Arpoador is the border between Ipanema and Copacabana. The name comes from the rock formation, that gives you a wonderful view to both neighborhoods. Ipanema Beach is renamed Arpoador Beach once you go past Rua Francisco Otaviano. The beach lane, Rua Francisco Bhering is open for pedestrians only. Arpoador Beach is a favorite with surfers, and there are spotlights for night surfing.

 

At the end of Rua Francisco Bhering begins lovely Garota de Ipanema Park with amazing graffiti wall (see pictures in this album). On top of the hill there's a skating bowl and an overlook. Praia do Diabo (Devil Beach), is at the end of the park. Part of Devil Beach is a reserve, kept by the army.

 

If you go down Rua Francisco Otaviano in 10 minutes you're in Copacabana. This street has good restaurants, and hotels. There's a small mall named Galeria River that is specialized in articles for surfing body boarding, rollerblading and skating, plus clubbers clothing, and an Internet cafe.

 

The other mall is named Casino Atlantico, with sophisticated home furnishing and antique shops. There's an antique fair on Saturdays. Across the street, Bingo Arpoador is the closest you can get to a casino experience in Brazil. Though gambling is forbidden, bingos somehow managed to bend the rules. This is one of the most sophisticated, with an assortment of slot machines.

 

At the end of the street, on the corner of Copacabana Beach, visit the Forte de Copacabana. It was built on the site of the old Church of our Lady of Copacabana, in 1908. The church used the money to build a church in Ipanema, on Praça da Paz. You may visit the Museu do Forte, property of the army.

 

Arpoador is mostly known for being one of the best metropolitan surf spots in Rio de Janeiro. The rock outcropping creates stable left breakers up to 7–10 feet high (wave face measure, as Brazilians do).

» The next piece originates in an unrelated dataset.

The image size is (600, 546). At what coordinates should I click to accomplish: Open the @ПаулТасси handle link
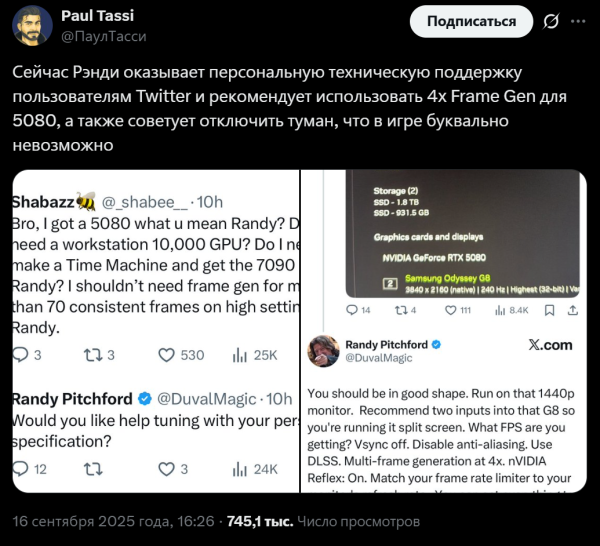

Given its metropolitan location, crowds are ferocious and competitive. Given the fact that waves start to break against the rock on a good day, and that a strong riptide along the promontory creates a quick re-entry, the take-off point is very small and only locals (or visiting professional-level surfers) have a shot at it.

 

During some time around midsummer it is possible, from Arpoador, to see the sun setting over the sea, a rare event on the generally eastward-facing Brazilian coast. In these occasions crowds gather around the place and cheer when the sun disappears.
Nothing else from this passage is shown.